Most artificial intelligence today is implemented using some form of neural network. In my last two articles, I introduced neural networks and showed you how to build a neural network in Java. The power of a neural network derives largely from its capacity for deep learning, and that capacity is built on the concept and execution of backpropagation with gradient descent. I’ll conclude this short series of articles with a quick dive into backpropagation and gradient descent in Java.

## Backpropagation in machine learning

It’s been said that AI isn’t all that intelligent, that it is largely just backpropagation. So, what is this keystone of modern machine learning?

To understand backpropagation, you must first understand how a neural network works. Basically, a neural network is a directed graph of nodes called *neurons*. Neurons have a specific structure that takes inputs, multiplies them with weights, adds a bias value, and runs all that through an activation function. Neurons feed their output into other neurons until the output neurons are reached. The output neurons produce the output of the network. (See Styles of machine learning: Intro to neural networks for a more complete introduction.)

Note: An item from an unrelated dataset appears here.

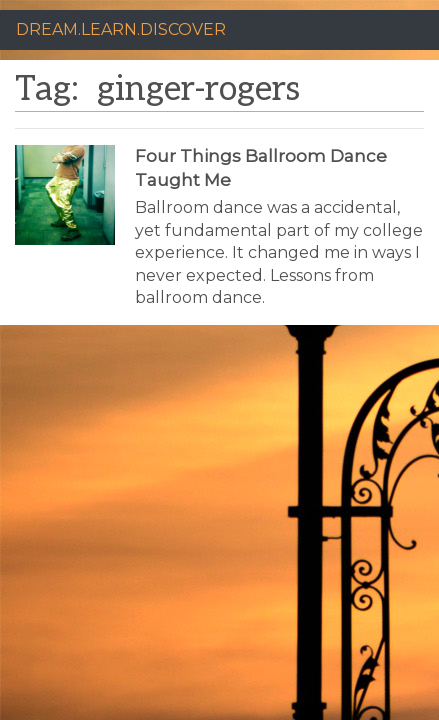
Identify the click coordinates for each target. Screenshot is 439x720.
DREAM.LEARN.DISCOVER (121, 29)
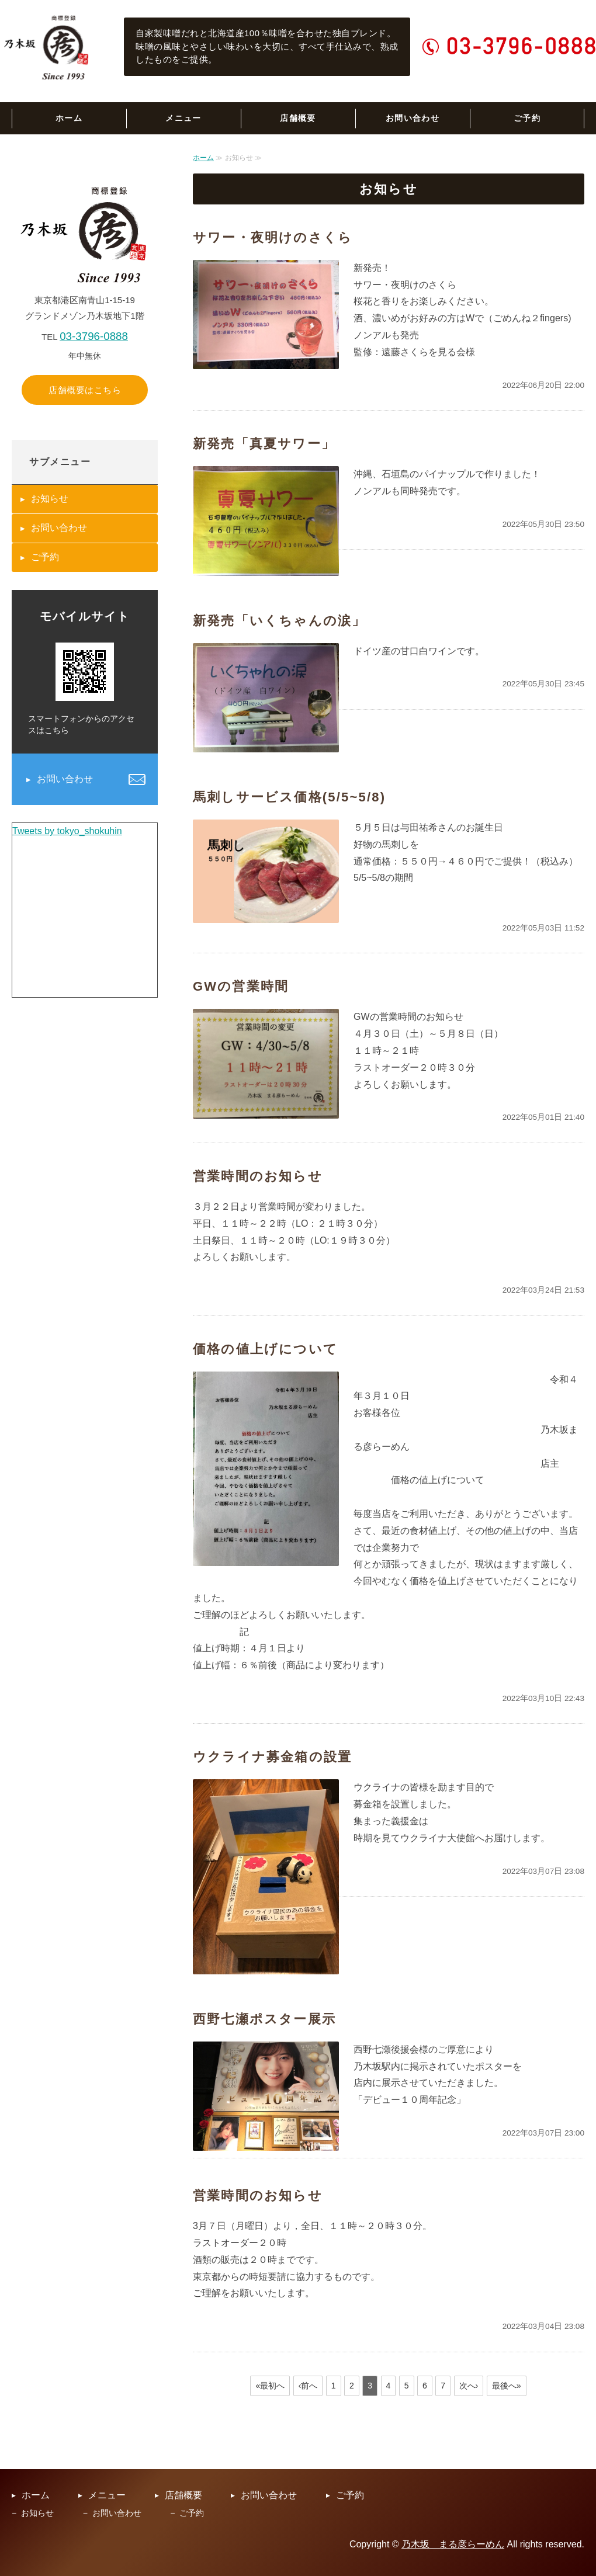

I’ll assume from here that you understand how a network and its neurons are structured, including feedforward. The example and discussion will focus on backpropagation with gradient descent. Our neural network will have a single output node, two “hidden” nodes, and two input nodes. Using a relatively simple example will make it easier to see the math involved with the algorithm. Figure 1 shows a diagram of the example neural network.

The idea in backpropagation with gradient descent is to consider the entire network as a multivariate function that provides input to a loss function. The loss function calculates a number representing how well the network is performing by comparing the network output against known good results. The set of input data paired with good results is known as the training set. The loss function is designed to increase the number value as the network’s behavior moves further away from correct.

Gradient descent algorithms take the loss function and use partial derivatives to determine what each variable (weights and biases) in the network contributed to the loss value. It then moves backward, visiting each variable and adjusting it to decrease the loss value.